I look up the road. All those miles between me and Jeremiah.
CAMP
MOHAWK VALLEY, NEW YORK:
FEBRUARY–MARCH 1862
‘I’ll tie back my hair, men’s clothing I’ll
put on, I’ll pass as your comrade,
as we march along. I’ll pass as your
comrade, no one will ever know. Won’t
you let me go with you? No, my love, no.’
—‘The Cruel War’
CHAPTER
7
HERKIMER, NEW YORK: FEBRUARY 22, 1862
It is my shivering that wakes me early the second morning and I walk fast along the wide river.

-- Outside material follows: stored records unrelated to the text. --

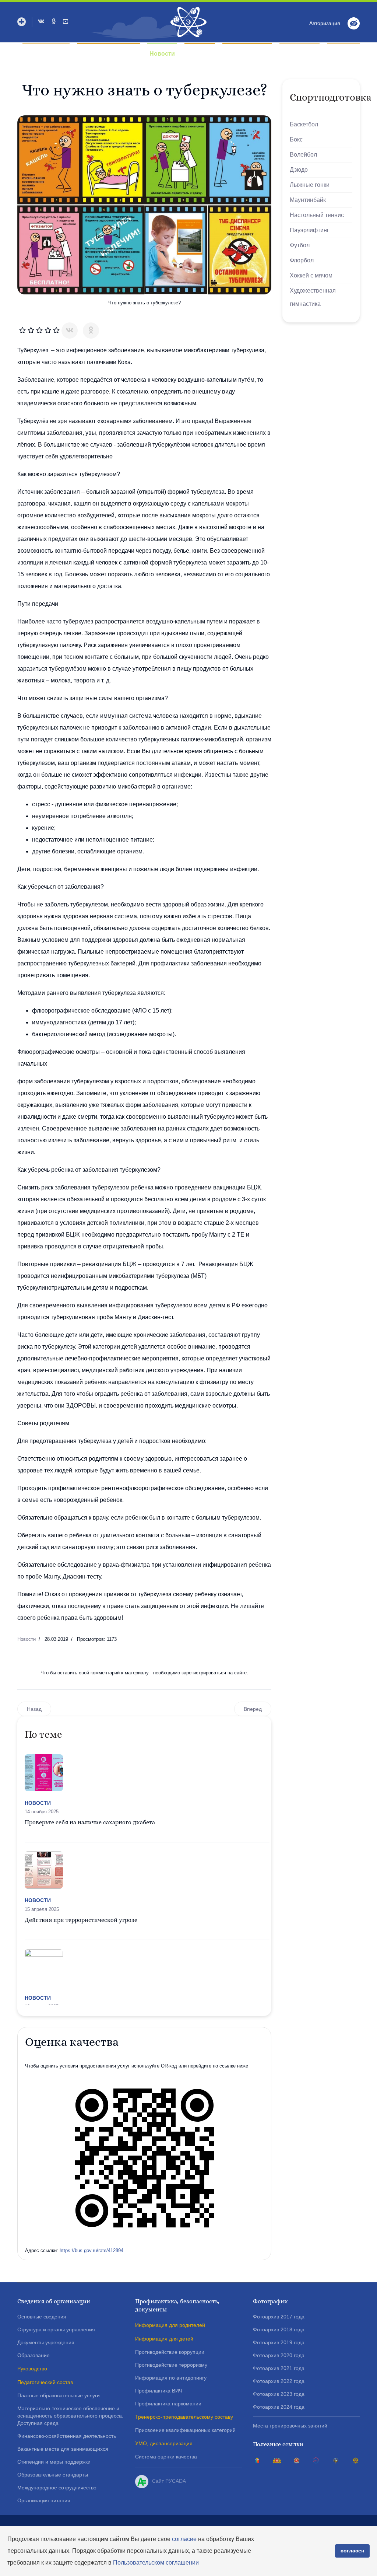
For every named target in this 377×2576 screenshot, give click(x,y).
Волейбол (303, 154)
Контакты (343, 53)
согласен (352, 2551)
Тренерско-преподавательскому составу (184, 2417)
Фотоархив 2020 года (278, 2355)
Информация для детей (164, 2339)
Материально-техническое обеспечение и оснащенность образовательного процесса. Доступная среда (70, 2415)
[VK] (41, 21)
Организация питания (43, 2500)
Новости (162, 53)
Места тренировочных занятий (290, 2426)
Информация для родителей (170, 2325)
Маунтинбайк (308, 200)
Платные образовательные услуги (58, 2395)
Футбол (300, 245)
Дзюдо (299, 170)
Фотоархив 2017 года (278, 2317)
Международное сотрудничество (56, 2488)
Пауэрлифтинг (309, 230)
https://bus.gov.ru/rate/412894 (91, 2250)
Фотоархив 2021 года (278, 2368)
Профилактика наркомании (168, 2404)
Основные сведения (41, 2317)
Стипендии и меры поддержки (54, 2462)
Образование (33, 2355)
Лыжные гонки (310, 185)
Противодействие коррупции (169, 2352)
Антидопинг (299, 53)
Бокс (296, 139)
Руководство (32, 2368)
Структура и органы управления (56, 2329)
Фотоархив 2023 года (278, 2394)
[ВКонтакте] (69, 330)
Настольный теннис (317, 215)
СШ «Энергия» (46, 53)
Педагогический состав (45, 2382)
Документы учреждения (45, 2342)
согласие (184, 2539)
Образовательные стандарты (52, 2475)
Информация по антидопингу (171, 2378)
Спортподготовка (105, 53)
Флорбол (302, 260)
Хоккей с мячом (311, 275)
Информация (244, 53)
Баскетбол (304, 124)
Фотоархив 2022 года (278, 2381)
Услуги (197, 53)
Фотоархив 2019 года (278, 2342)
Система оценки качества (166, 2457)
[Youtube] (65, 21)
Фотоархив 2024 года (278, 2407)
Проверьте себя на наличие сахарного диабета (90, 1822)
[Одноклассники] (91, 330)
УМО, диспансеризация (164, 2443)
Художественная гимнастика (313, 297)
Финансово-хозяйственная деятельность (66, 2436)
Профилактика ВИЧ (158, 2391)
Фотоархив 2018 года (278, 2329)
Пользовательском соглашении (156, 2562)
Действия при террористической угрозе (81, 1919)
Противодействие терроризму (171, 2365)
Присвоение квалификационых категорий (185, 2430)
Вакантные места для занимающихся (62, 2449)
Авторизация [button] (324, 23)
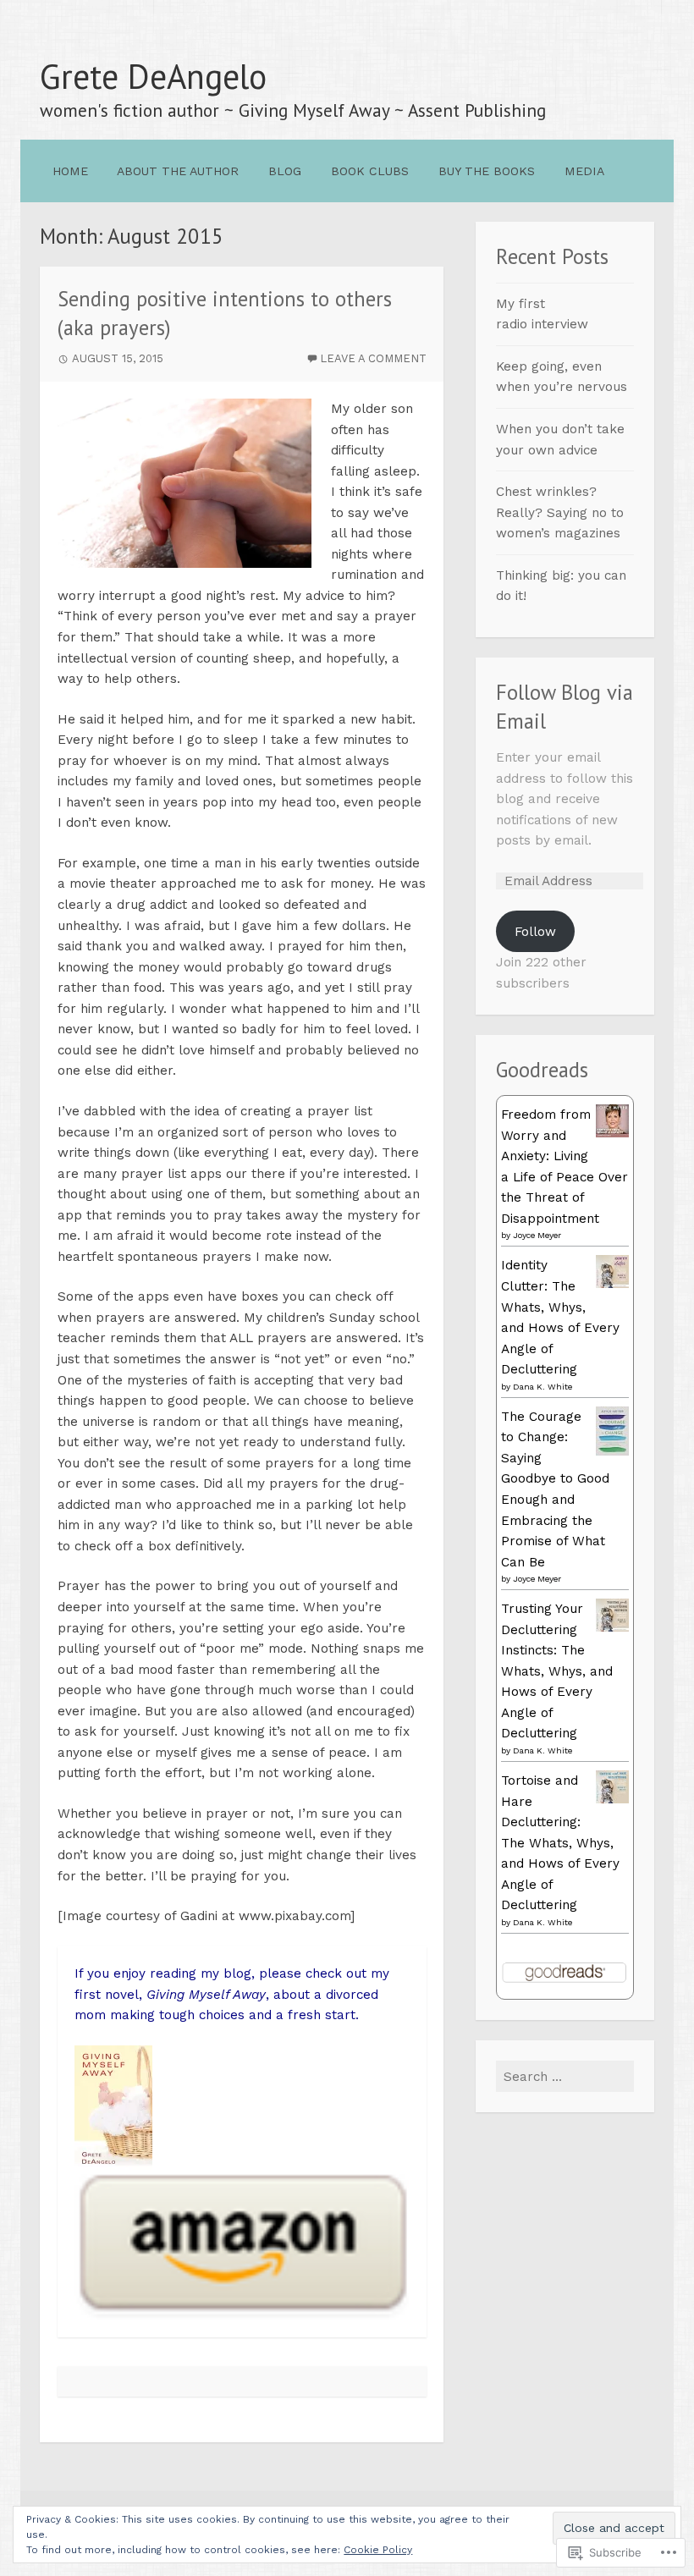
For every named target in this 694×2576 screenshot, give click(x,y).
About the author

Already the houses are closer together and then there is the rotting stink of the tannery and then a real town, with a jail and a courthouse and a newspaper and four hotels, one saying Herkimer on it.
Being in that town not even five minutes makes me feel like a simpleton. There’s ladies in silk and satin dresses with ruffles and flounces and not one made from calico, dresses Betsy’d be happy just to touch. There’s so many wagons and carriages all together, more than are ever parked outside Flat Creek Church, even on Independence Day. The only thing that reminds me of home is the mud and smell of the horses, only the smell here is worse than a closed-up barn in Winter. There is too much to look at, windows with signs saying Arrow’s Iron Tonic, and Carter’s Little Liver Pills, and Lilly’s Washing Machine Sold on its Merits, and a door saying Tintypes and Daguerreotypes.